Animal rights activist calling for audit of animal rescue nonprofits

On Friday, Pass Christian police arrested 56-year-old Ethel and Richard Ross in connection with 70 counts of animal cruelty each – and their bonds were set at $3,500.

The department had received an anonymous tip about a foul odor emanating from the residence.

It was the second time in two weeks that hoarded animals were taken from a Harrison County property.

Jessica Collins was arrested March 2 after more than 30 dead dogs were found on her property in Saucier. Several of those bodies had been burned, and only one living dog was taken off the property, which was reportedly an operation called Deep South Animal Rescue.

So where does the buck stop with these cases?

Connie Call, an animal activist who tipped police about Collins, is sending a proposal up the pipeline to state legislators – with the hopes of enacting change.

“Honestly, there hasn’t been a lot of inspection in these places, especially the ones in these mom-and-pop areas, like in Saucier, where nobody goes out there, and other small areas,” Call said. “These places are not being investigated, and then we’re finding out there are horrible acts of neglect going on, because nobody is investigating the situation.”

An audit for would-be rescue services can ensure animals are being properly cared for – not unlike health inspections required of restaurants.

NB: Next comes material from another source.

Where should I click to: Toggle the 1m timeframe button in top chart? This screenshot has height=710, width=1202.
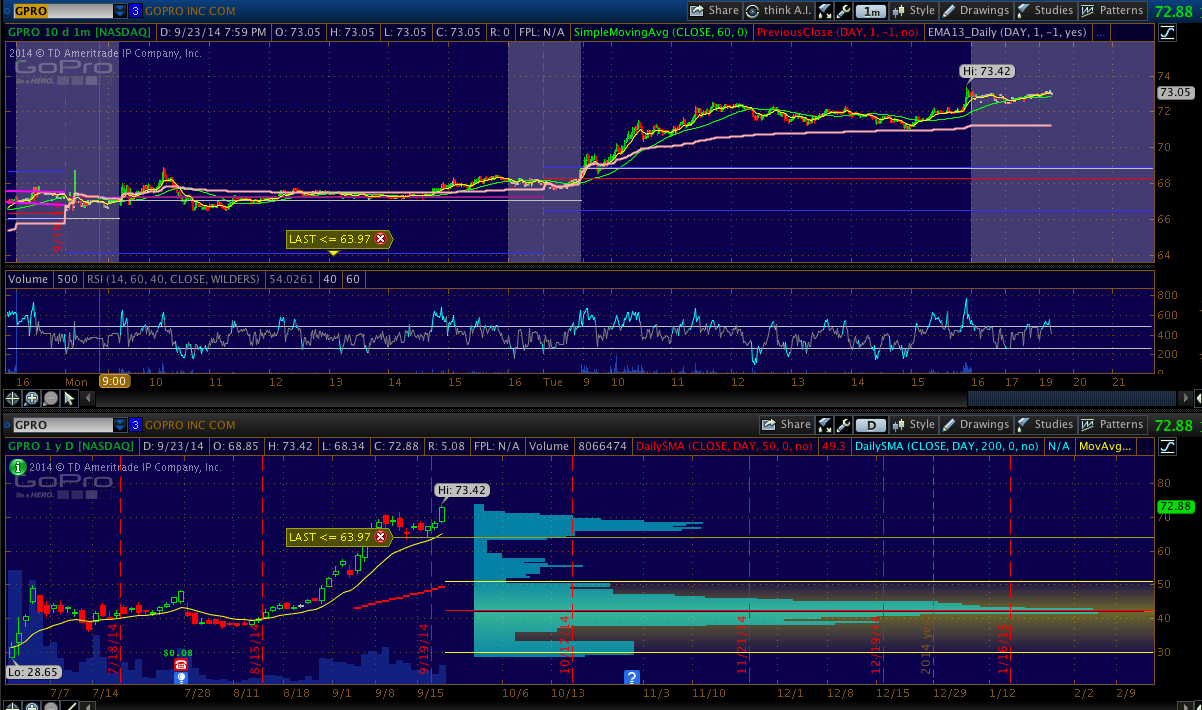pos(873,11)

Call’s proposal would limit kennel times and give minimum space requirements for doggy daycares, and it would require proper vet care after intake at shelters.

States like Texas and Wyoming already have a similar audit system in place.

“Our dogs and cats are there because they’re easy to please and they’re eager to please, and they’re there to welcome us when we get home from work. And there’s no reason to allow them to sit in their own feces, to allow them to starve, to allow them to be covered in fleas and ticks because nobody’s doing an audit process,” Call said.

Call said she would spearhead these audits by doing them herself in the state’s 20 southernmost counties – but for now, the document must first catch the attention of Mississippi lawmakers.